С наступлением сильных морозов стали замерзать жалюзи градирни, вода не охлаждалась, и весь персонал станции, не занятый на дежурстве у агрегатов, аварийно направляли на скол льда. Затем организовали круглосуточное дежурство по градирне. Большую помощь оказывал нам Михаил Ильич Матюнин - главный инженер «Куйбышевэнерго», который бывал на ТЭЦ ежедневно.
Николай Назаров, бывший дежурный инженер:
Подготовка к пуску первых котла и турбогенератора велась одновременно с завершающимися строительными работами. Лязг и грохот сопровождали монтаж металлоконструкций и трубопроводов. Накопленные за целый день сварочных работ чад, металлическая гарь и смрадный запах карбида кальция не успевали выветриться за ночь. Пересечь машзал по нулевой отметке, хотя бы для того, чтобы попасть к первому временному рабочему месту смены электроцеха, было очень непросто. Здесь можно было угадать только слабые признаки будущих полов. Опалубка, груды строительных отходов, леса и подмостки преграждали путь.
С началом растопки котла температура окружающего воздуха стала подниматься. Теплоизоляция в цехах монтировалась с большим опозданием. Особенно тяжело было водосмотрам котла и дежурным по деаэраторам. Ими были, как правило, женщины. Уровни в барабане котла и в деаэраторах регулировались вручную: на первых порах было не до автоматики. Вентиляция еще только устанавливалась.
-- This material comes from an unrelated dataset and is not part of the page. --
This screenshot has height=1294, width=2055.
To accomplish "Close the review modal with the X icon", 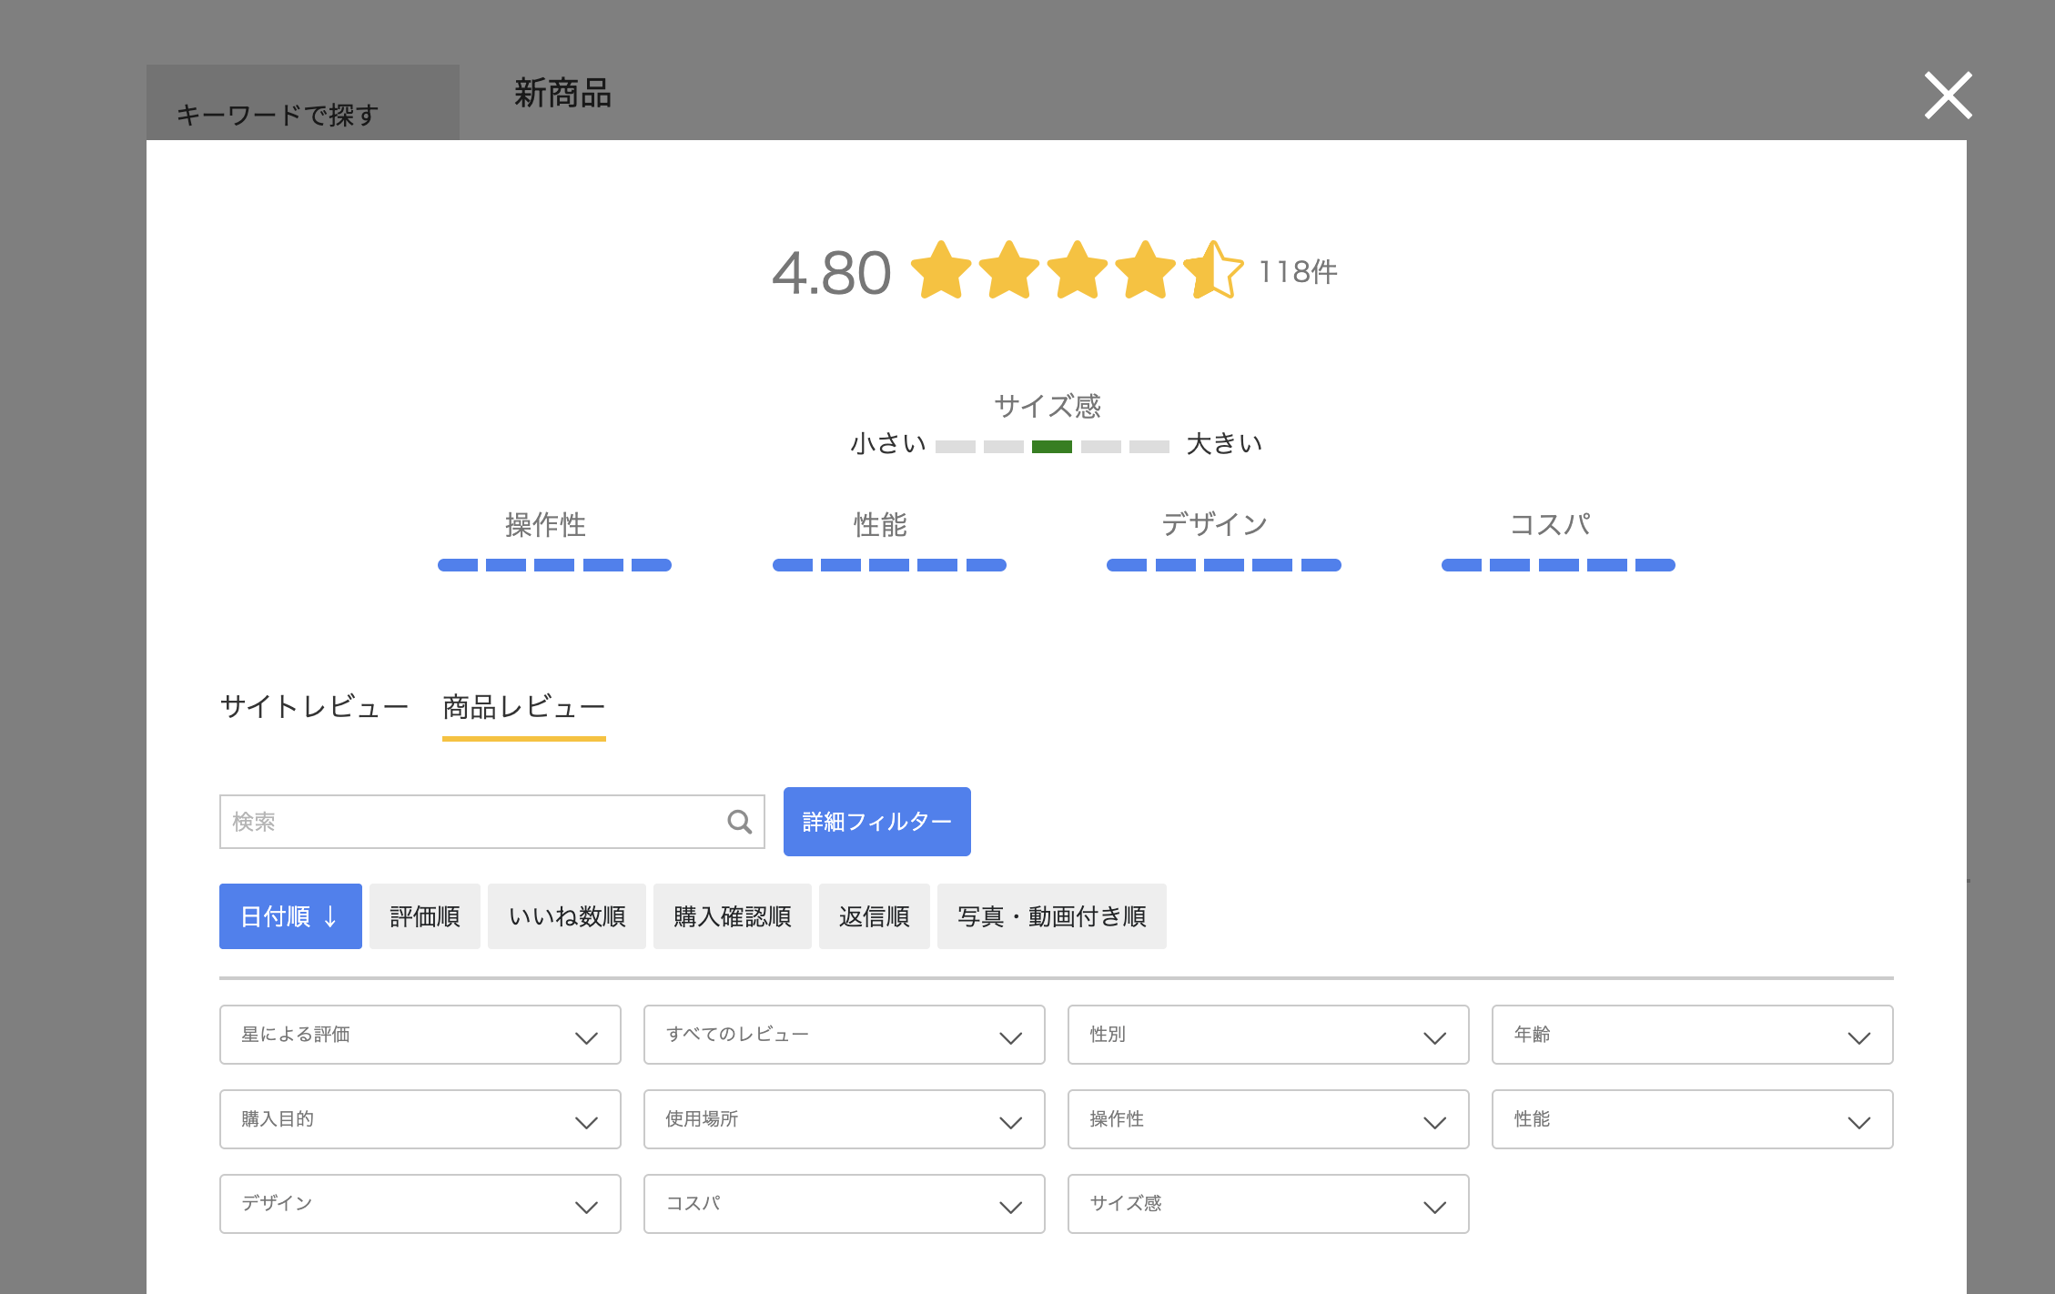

Не забыть насквозь мокрых дежурного водосмотра М. Стерляхину и дежурную по деаэраторам А. Амплееву, или как машинист А. Кожин, регулируя нагрузку сервомотора турбогенератора №2, лил себе на голову воду из бутылки. Вот так стояли вахту рядовые большой энергетики.
Известно русское присловье: «С легким паром!» Так это не о нас. Для нас пар был очень нелегким. Если в тепловых цехах на рабочих местах было невыносимо жарко, то в электроцехе, особенно в помещении главного щита управления, в первую зиму из-за неготовности системы отопления страдали от холода. Помещение ГЩУ отапливалось примитивным «козлом», проку от которого было немного.
Транспортное сообщение ТЭЦ с городом (тогда еще поселком) налаживалось долго. Особенно трудно было попасть на смену зимой. Прямая дорога поселок - завод еще не была построена. Грунтовые дороги заносились снегом - на машине не проехать, пешком не пройти. В такие снежные дни, чтобы избежать ночных блужданий по занесенной снегом степи, люди, выходя на дежурство с вечера, работали по договоренности по две смены подряд.
Пусконаладочные работы подходили к концу.
Поздним вечером 21 сентября 1951 года сквозная бригада №2 дежурного инженера В. А. Савельева включила первый турбогенератор в сеть «Куйбышевэнерго».
Это было началом. Электростанция росла. Темпы роста определялись потребностями Новокуйбышевского промышленного узла и Куйбышевского экономического района, энергопотребностями всей страны. Мы строили ТЭЦ, а ТЭЦ строила нас.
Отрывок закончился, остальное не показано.